More young men want to restrict pornography: survey

Published on July 11, 2025

By

Todayville

From LifeSiteNews

By Andreas Wailzer

Nearly 64% of American men now believe online pornography should be more difficult to access, with even higher numbers of women saying the same thing.

A new survey has shown that an increasing number of young men want more restrictions on online pornography.

According to a survey by the American Enterprise Institute’s Survey Center on American Life, nearly 7 in 10 (69 percent) of Americans support the idea of making online pornography less accessible. In 2013, 65 percent expressed support for policies restricting internet pornography.

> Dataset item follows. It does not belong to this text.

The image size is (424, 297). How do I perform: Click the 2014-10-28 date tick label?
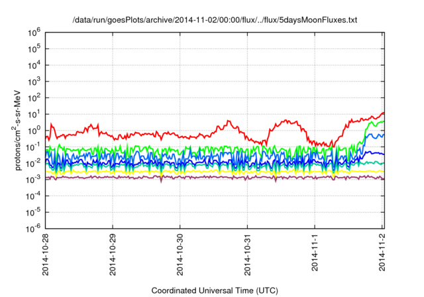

The most substantial increase in the support for restrictive measures on pornography could be observed in young men (age 18-24). In 2013, about half of young men favored restrictions, while 40 percent actively opposed such policies. In 2025, 64 percent of men believe accessing online pornography should be made more difficult.

The largest support for restriction on internet pornography overall could be measured among older men (65+), where 73 percent favored restrictions. An even larger percentage of women in each age group supported making online pornography less accessible. Seventy-two percent of young women (age 18-24) favored restriction, while 87 percent of women 55 years or older expressed support for less accessibility of internet pornography.

Viewing pornography is highly addictive and can lead to serious health problems. Studies have shown that children often have their first encounter with pornography at around 12 years old, with boys having a lower average age of about 10-11, and some encountering online pornography as young as 8. Studies have also shown that viewing pornography regularly rewires humans brains and that children, adolescents, and younger men are especially at risk for becoming addicted to online pornography.

According to Gary Wilson’s landmark book on the matter, “Your Brain on Porn,” pornography addiction frequently leads to problems like destruction of genuine intimate relationships, difficulty forming and maintaining real bonds in relationship, depression, social anxiety, as well as reduction of gray matter, leading to desensitization and diminished pleasure from everyday activities among many others.